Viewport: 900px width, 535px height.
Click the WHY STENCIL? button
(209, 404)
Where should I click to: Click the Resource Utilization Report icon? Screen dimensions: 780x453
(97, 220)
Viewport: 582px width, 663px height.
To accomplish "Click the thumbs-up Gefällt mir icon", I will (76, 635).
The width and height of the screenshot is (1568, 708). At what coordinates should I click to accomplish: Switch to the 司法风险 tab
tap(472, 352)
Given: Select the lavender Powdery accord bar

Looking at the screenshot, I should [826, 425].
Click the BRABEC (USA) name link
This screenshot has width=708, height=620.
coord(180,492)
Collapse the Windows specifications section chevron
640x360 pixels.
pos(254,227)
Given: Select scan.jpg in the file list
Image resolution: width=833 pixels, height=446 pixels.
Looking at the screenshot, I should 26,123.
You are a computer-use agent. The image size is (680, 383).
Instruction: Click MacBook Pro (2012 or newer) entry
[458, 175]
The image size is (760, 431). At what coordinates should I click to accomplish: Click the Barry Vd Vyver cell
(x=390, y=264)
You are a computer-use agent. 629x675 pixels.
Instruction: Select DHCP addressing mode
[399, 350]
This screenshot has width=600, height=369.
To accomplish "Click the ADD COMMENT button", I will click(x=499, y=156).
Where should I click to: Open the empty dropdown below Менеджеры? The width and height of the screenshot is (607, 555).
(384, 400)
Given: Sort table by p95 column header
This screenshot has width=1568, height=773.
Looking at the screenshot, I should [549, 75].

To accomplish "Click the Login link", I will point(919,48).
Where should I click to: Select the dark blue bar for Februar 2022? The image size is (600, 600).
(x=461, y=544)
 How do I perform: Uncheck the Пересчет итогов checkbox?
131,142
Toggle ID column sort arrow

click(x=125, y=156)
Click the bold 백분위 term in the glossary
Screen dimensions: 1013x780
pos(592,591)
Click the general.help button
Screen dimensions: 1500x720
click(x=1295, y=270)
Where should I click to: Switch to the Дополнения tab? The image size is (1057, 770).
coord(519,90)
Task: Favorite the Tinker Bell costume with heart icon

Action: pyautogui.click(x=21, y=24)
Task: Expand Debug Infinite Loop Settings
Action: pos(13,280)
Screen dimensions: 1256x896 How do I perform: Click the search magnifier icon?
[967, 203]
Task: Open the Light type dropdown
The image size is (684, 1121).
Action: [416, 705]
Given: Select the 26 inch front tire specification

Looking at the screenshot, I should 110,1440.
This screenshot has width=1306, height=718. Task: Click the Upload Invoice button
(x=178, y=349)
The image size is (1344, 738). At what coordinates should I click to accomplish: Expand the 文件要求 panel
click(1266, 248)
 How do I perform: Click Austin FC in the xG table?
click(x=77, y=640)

+-------+

(INSTRUCTIONS FOR THE TASK):
Copy every record above exactly as it appears.

(PROBLEM SOLUTION):
Viewport: 900px width, 535px height.
Click the WHY STENCIL? button
(209, 404)
Where should I click to: Click the Resource Utilization Report icon? Screen dimensions: 780x453
(97, 220)
Viewport: 582px width, 663px height.
To accomplish "Click the thumbs-up Gefällt mir icon", I will (76, 635).
The width and height of the screenshot is (1568, 708). At what coordinates should I click to accomplish: Switch to the 司法风险 tab
tap(472, 352)
Given: Select the lavender Powdery accord bar

Looking at the screenshot, I should [826, 425].
Click the BRABEC (USA) name link
This screenshot has width=708, height=620.
coord(180,492)
Collapse the Windows specifications section chevron
640x360 pixels.
pos(254,227)
Given: Select scan.jpg in the file list
Image resolution: width=833 pixels, height=446 pixels.
Looking at the screenshot, I should 26,123.
You are a computer-use agent. The image size is (680, 383).
Instruction: Click MacBook Pro (2012 or newer) entry
[458, 175]
The image size is (760, 431). At what coordinates should I click to accomplish: Click the Barry Vd Vyver cell
(x=390, y=264)
You are a computer-use agent. 629x675 pixels.
Instruction: Select DHCP addressing mode
[399, 350]
This screenshot has width=600, height=369.
To accomplish "Click the ADD COMMENT button", I will click(x=499, y=156).
Where should I click to: Open the empty dropdown below Менеджеры? The width and height of the screenshot is (607, 555).
(384, 400)
Given: Sort table by p95 column header
This screenshot has width=1568, height=773.
Looking at the screenshot, I should [549, 75].

To accomplish "Click the Login link", I will point(919,48).
Where should I click to: Select the dark blue bar for Februar 2022? The image size is (600, 600).
(x=461, y=544)
 How do I perform: Uncheck the Пересчет итогов checkbox?
131,142
Toggle ID column sort arrow

click(x=125, y=156)
Click the bold 백분위 term in the glossary
Screen dimensions: 1013x780
pos(592,591)
Click the general.help button
Screen dimensions: 1500x720
click(x=1295, y=270)
Where should I click to: Switch to the Дополнения tab? The image size is (1057, 770).
coord(519,90)
Task: Favorite the Tinker Bell costume with heart icon

Action: pyautogui.click(x=21, y=24)
Task: Expand Debug Infinite Loop Settings
Action: pos(13,280)
Screen dimensions: 1256x896 How do I perform: Click the search magnifier icon?
[967, 203]
Task: Open the Light type dropdown
The image size is (684, 1121).
Action: [416, 705]
Given: Select the 26 inch front tire specification

Looking at the screenshot, I should 110,1440.
This screenshot has width=1306, height=718. Task: Click the Upload Invoice button
(x=178, y=349)
The image size is (1344, 738). At what coordinates should I click to accomplish: Expand the 文件要求 panel
click(1266, 248)
 How do I perform: Click Austin FC in the xG table?
click(x=77, y=640)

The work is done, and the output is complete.